Among this first wave of pioneers, James Wilkinson stood out. His exceptional war record, his political contacts in Philadelphia, his medical knowledge, and his outgoing personality, all counted in the turbulent, egalitarian society of Kentucky’s frontier. In staccato style, a fellow settler, Humphrey Marshall, noted the impact of Wilkinson’s physical presence, energy, and wit: “A person not quite tall enough to be perfectly elegant, compensated by symmetry and appearance of health and strength; a countenance open, mild, capacious, and beaming with intelligence; a gait firm, manly, and facile; manners bland, accommodating and popular; and address easy, polite and gracious, invited approach, gave access, assured attention, cordiality and ease. By these fair terms, he conciliated; by these he captivated.”
This pleasing impression was reinforced by the evidence of his wealth, or at least of wealthy backers. Despite having limited funds at his disposal, within three months Wilkinson had bought 12,550 acres on the Kentucky River and filed claims for another 18,000 acres at the Falls of the Ohio, the future Louisville, and farther east on the Licking River where the land was cheaper.
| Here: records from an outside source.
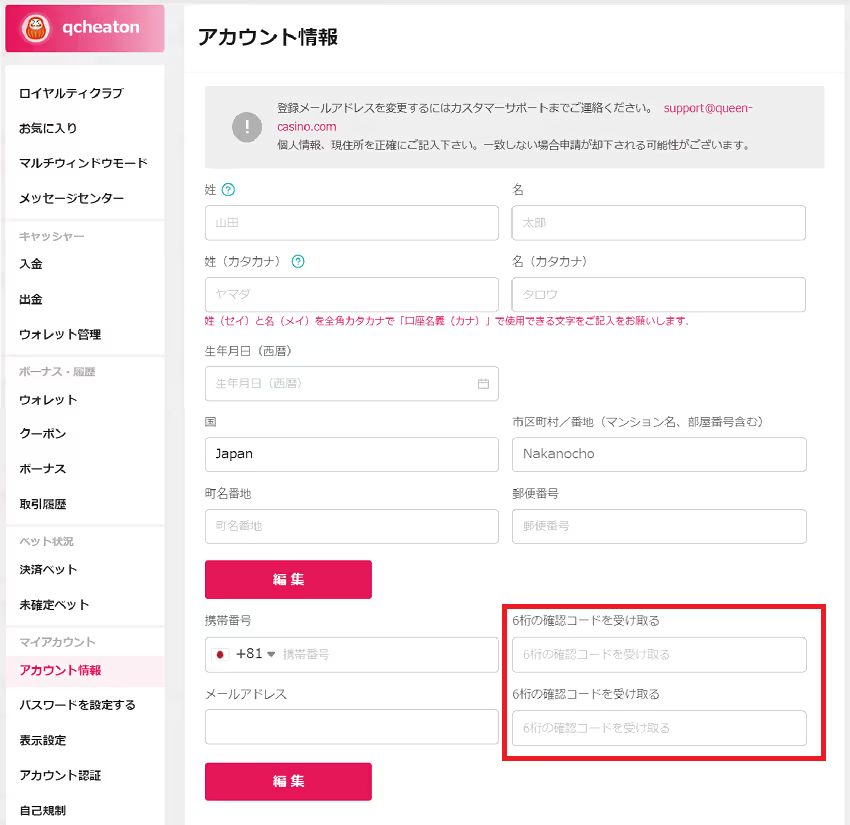
Task: Click the upper 編集 button
Action: pos(288,579)
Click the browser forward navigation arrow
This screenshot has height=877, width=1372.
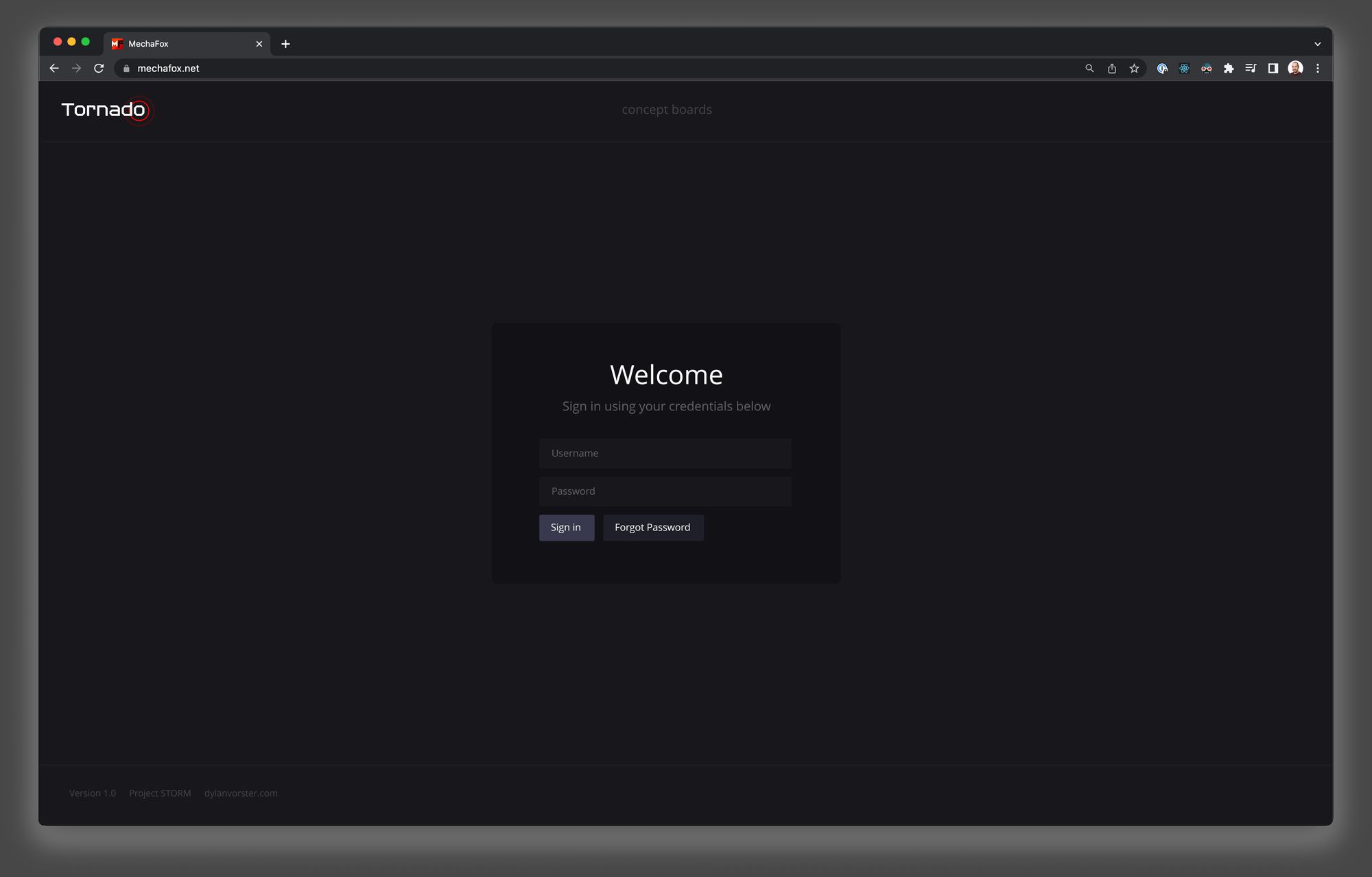[x=76, y=68]
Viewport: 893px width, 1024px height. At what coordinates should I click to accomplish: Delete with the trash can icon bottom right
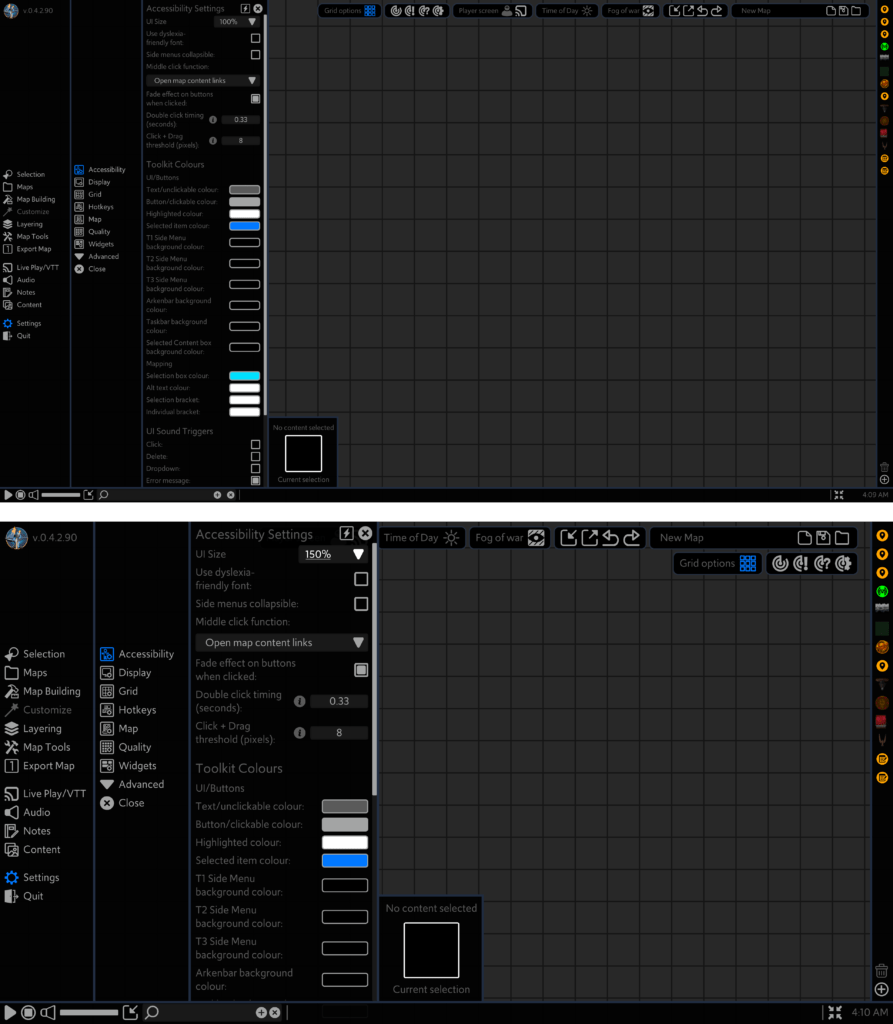pyautogui.click(x=881, y=970)
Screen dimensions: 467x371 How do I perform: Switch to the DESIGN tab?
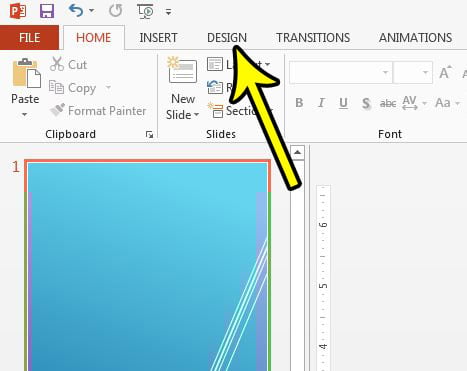[x=227, y=38]
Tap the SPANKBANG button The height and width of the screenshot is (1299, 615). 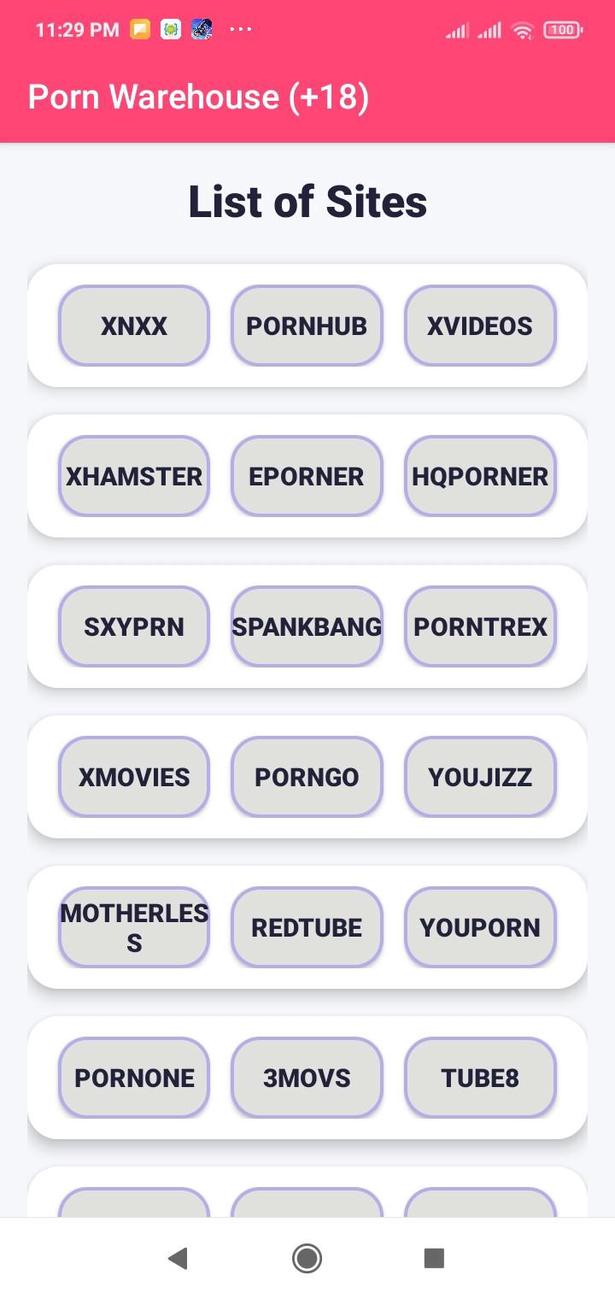point(307,627)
Following old frontier advice that “the best method of getting first- rate lands . . . is by way of goods,” he set up a store in Lexington, a strategic point at the end of a good trail from Virginia. The settlement amounted to no more than thirty log cabins and a stockade on either side of a dusty track, but from here new arrivals might move northwest to the Ohio or southwest into the grassy “wilderness.”
The money for buying land came from wealthy friends in Philadelphia, such as Dr. Hugh Shiell, a Scots land speculator, and his brothers- in-law, James Hutchinson and Clement Biddle, while the Lexington store was set up with two partners he had known from his days on Horatio Gates’s staff, Isaac Dunn and James Armstrong. Even the goods it sold, lengths of calico, corduroy, chintz, and Marseilles lace suitable for petticoats, as well as shoes, beads, “trinkets and gewgaws,” were supplied on easy terms courtesy of another friend, John Moylan, whose business, Moylan, Barclay & Company, was one of the largest in Philadelphia.
Within Kentucky itself, the warmth of Wilkinson’s personality quickly enabled him to build up a network of useful friends. At its heart was his lawyer, Harry Innes, the newly appointed attorney general for Kentucky district, who handled all Wilkinson’s land deals and increasingly complex financial arrangements. Another was Humphrey Marshall, who, seduced by the newcomer’s winning personality, promised to join forces with Wilkinson in the search for suitable land, a pledge that in time developed into lawsuits and a rancorous hatred.